Shivers (1975, David Cronenberg)
56/100
Second viewing, last seen at Anthology Film Archives' complete Cronenberg retro in 2002...during the course of which I also first watched Rabid and found that to be Shivers' much more accomplished near-identical sibling. A recent revisit saw me slightly less impressed, but I still think it's the better film by some margin (specifically: an 11-point margin), for several reasons. First, it's got a riveting Marilyn Chambers in the central role; Shivers arguably qualifies as an ensemble piece, but if you had to pick one character as its protagonist, that'd be Dr. St. Luc, stolidly played by the very dull Paul Hampton. Second, I much prefer Rabid's armpit phallus to Shivers' slimy wrigglers, which sometimes attach themselves to a person's exterior like a super-gross remora (creating painful contact burns) but also enter the body and visibly writhe around, affecting the host's personality either a great deal or not at all per the script's needs at any given moment. Third, while both movies borrow heavily from Night of the Living Dead, and both equate sex with violence, it's Shivers that settles upon asking "What if zombies wanted to rape you, not devour you?" This is a horror movie about rape zombies, which, okay, bold, sure, and Cronenberg thankfully doesn't linger on details, but frankly I'd rather see entrail-munching. And then...well, actually this complaint applies to both Shivers and Rabid. But the STD metaphor in no way follows logically (or just sensibly) from the parasite's intended purpose, which we're told was to substitute for a failing organ (in keeping with Cronenberg's organic fixation). At some point we get from substitute pancreas (or whatever) to "a combination of aphrodisiac and venereal disease that will hopefully turn the world into one beautiful mindless orgy," but it's not at all clear to me how. Maybe some barely repressed urges seen early on would've given this scenario a bit more juice.

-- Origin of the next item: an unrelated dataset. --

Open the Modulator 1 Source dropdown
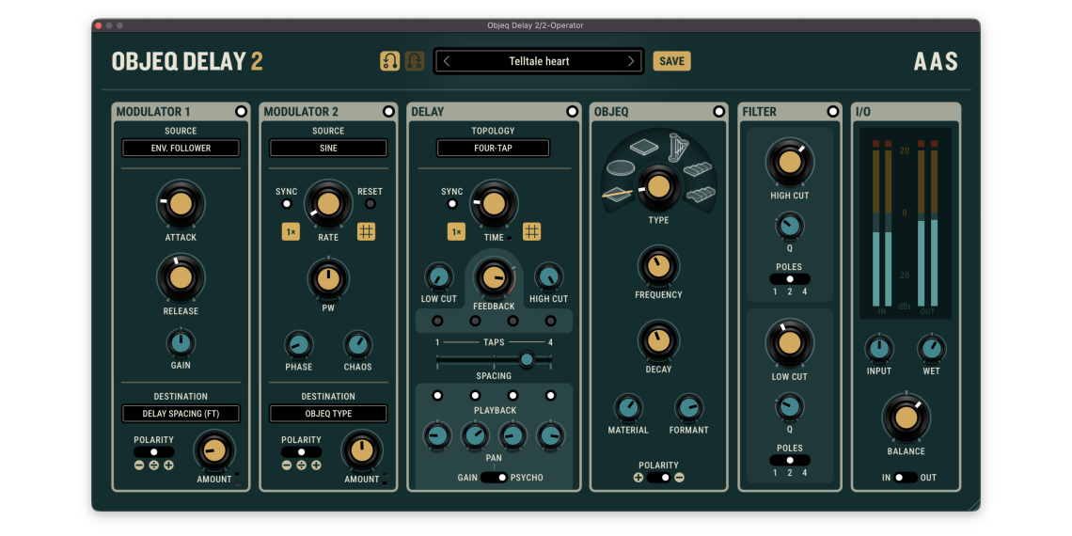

In any case, Shivers is among those early Cronenberg films that I enjoy primarily for his offbeat casting choices and industrial-video banality. Certain directors are drawn again and again to the same basic phenotype, and I don't think it's coincidental that Lynn Lowry, who plays Nurse Forsythe in this film, bears a marked resemblance to Nadia Litz, recently seen as Dani Router in Crimes of the Future '22.

That's just a look that he favors, independent of acting ability. It suggests something that I'm finding hard to articulate but nonetheless feel as if I "get," intuitively recognizing what he means for these women to convey without any effort. (Sarah Gadon in Cosmopolis somehow embodies this combination of fragility and danger via her performance, despite not looking quite right, which is extraordinary.) Same's true of the middle-aged actor who's saddled with most of Shivers' scientific exposition—it's more or less the same dude seen in Scanners and even at the race track in Fast Company, a schlumpy face and personality that you encounter every day in real life and almost never see onscreen. (Admittedly, Barbara Steele doesn't remotely fit this approach, as she is always singularly and magnificently Barbara Steele.) There's a corresponding low-key matter-of-factness to early Cronenberg that I dig even when his narratives and ideas feel undercooked. One of Shivers' strengths, in fact, is the way that it begins, with Starliner Towers already in the early stages of parasitic infestation; while we're shown a video ad establishing the island and apartment complex, victim #1 gets murdered and autopsied before we have the slightest clue who she is, and before we've met any other notable characters, either. There's no baseline of normality. Doom's already been set in motion, prior to our arrival. We're just watching it slowly play out. Which, again, I wish didn't involve quite so many people being beset by horny Romero-style hordes and fucked to death, but perhaps that's strictly my own hangup.